Lesson #2 in the Spencer W. Kimball manual for this year’s course of study is about death and sorrow, and is entitled “Tragedy or Destiny?” The subtitle reads, “When we face the apparent tragedies of sorrow, suffering, and death, we must put our trust in God.”
The first part of the lesson shares a story from the life of Spencer W. Kimball. He endured much sorrow in his young childhood as a result of the death of loved ones. At the age of eight, his baby sister died shortly after birth. Only a month later, Fannie, the five-year-old, also passed. He recalls vividly the scene, perhaps heightened by the fact that it took place on his ninth birthday, of the family gathered around as Fannie died.

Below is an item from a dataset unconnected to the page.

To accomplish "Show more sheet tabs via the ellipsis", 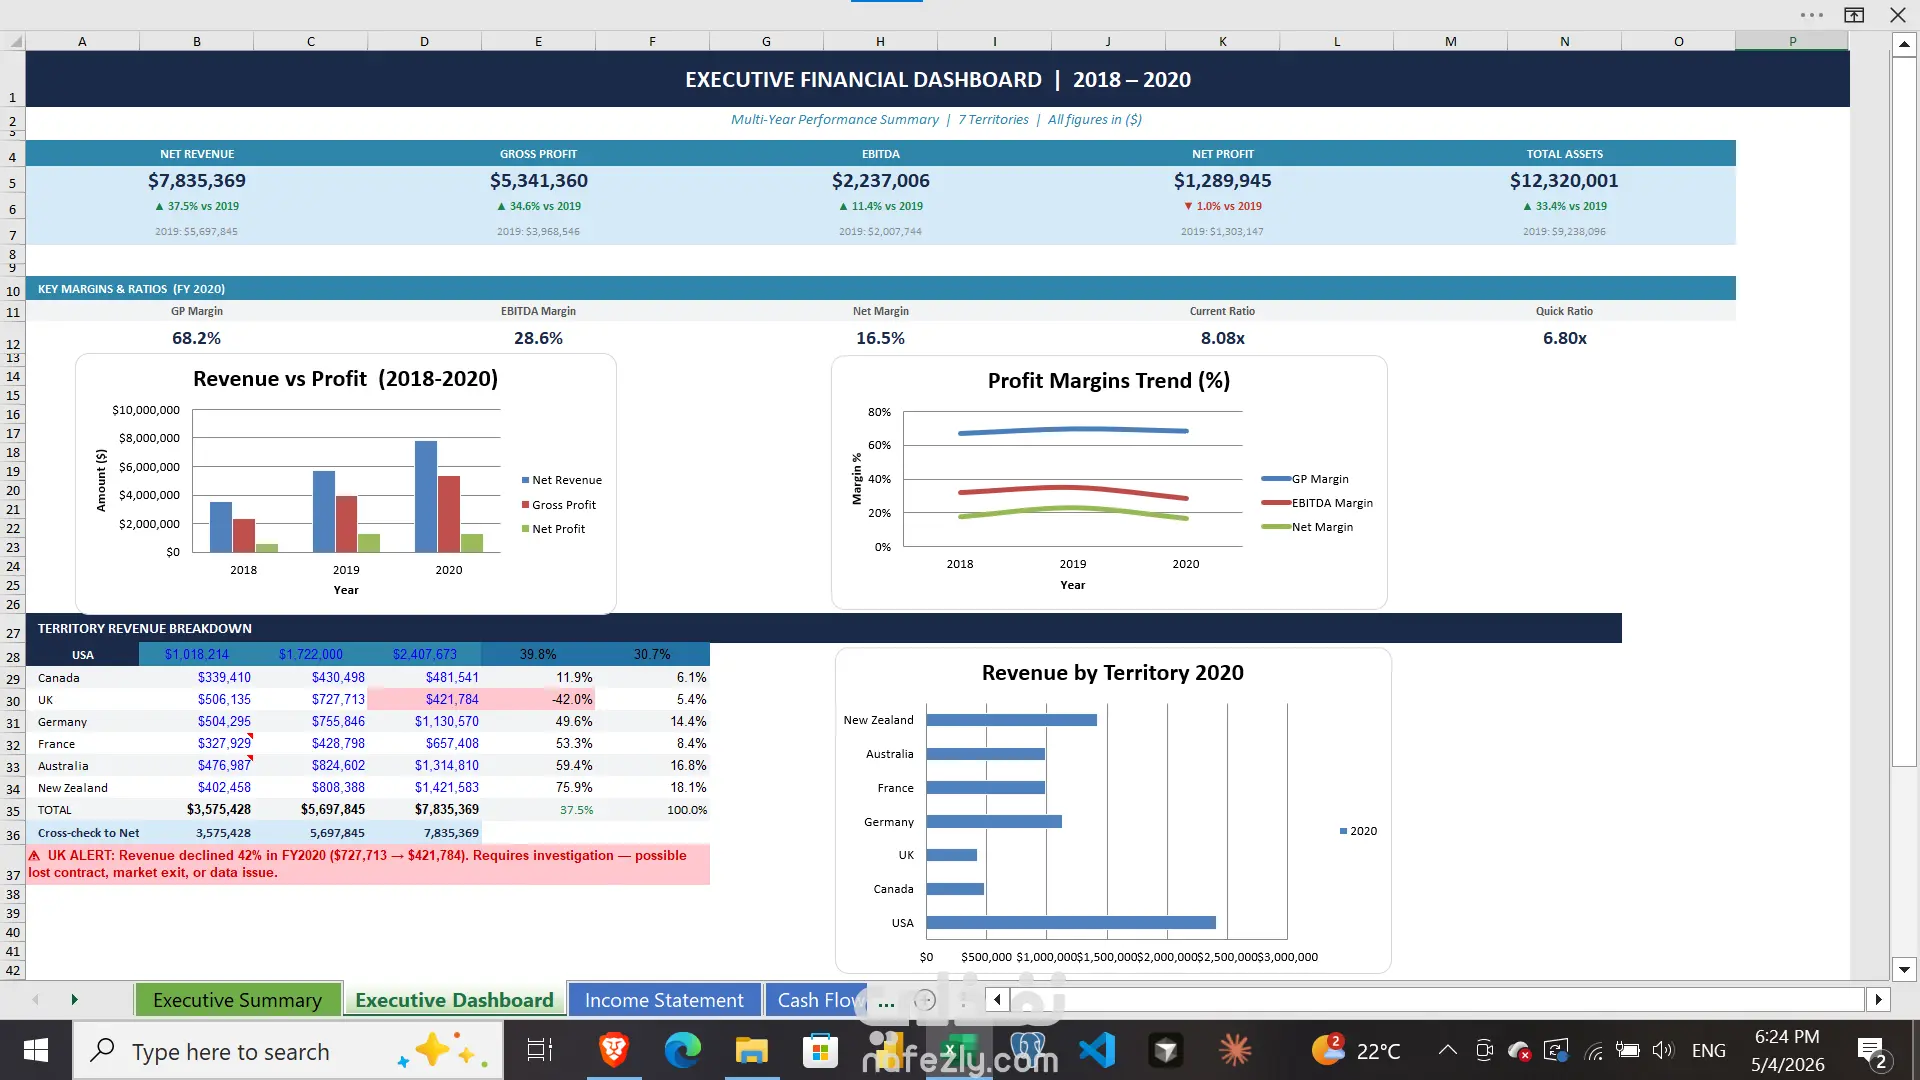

Most difficult of all for the young Spencer was losing his mother when he was just eleven years old. He says, “It came as a thunderbolt. . . . My eleven-year-old heart seemed to burst. . . . I feel like sobbing again now . . . as my memory takes me over those sad paths.”
Despite this profound sorrow, he always felt comforted as he prayed and lived the principles of the gospel. That is the message of today’s lesson – finding peace even when we feel as though we could burst.
The Lord could, in His power, shield us from all that would cause us pain, and yet, in His wisdom, He does not. The most fundamental law of the plan of salvation is free agency. If God were to step in, it would nullify the plan. When we look at life from the eternal perspective, we are better able to look at it in the proper perspective. It may seem that all is pain and sorrow, but it’s not. There is joy to overbalance the scale.
We are given trials to rise above them, sickness so we can be strong, and work to strengthen our muscles. Everything we are given is for our own learning and experience, and we must go through it to learn those things that we need to know.
There must be opposition in all things, and we must learn from the things we experience. If we got our own way all the time, we would never go through hardship, and never become strong. We must learn patience, faith, and self-mastery, and these attributes can be learned in no other way.
Elder James E. Talmage wrote: “No pang that is suffered by man or woman on this earth will be without its compensating effect . . . if it be met with patience.”
The lesson goes on to say: “On the other hand, these things can crush us with their mighty impact if we yield to weakness, complaining, and criticism.”
There are those who are bitter as they contemplate their trials, and others who face them with joy and rejoicing. The attitude with which we face our trials determines if they will strengthen us or make us weaker.
In times of trial, we must trust God. He controls our lives, He guides us and blesses us, but He always gives us our free agency. He can’t make us be grateful for His hand in our lives – we must learn that ourselves, generally by the trials we endure.
Life is difficult, no doubt. But the rewards on the other side are more than worth it, if we can trust that and in Him.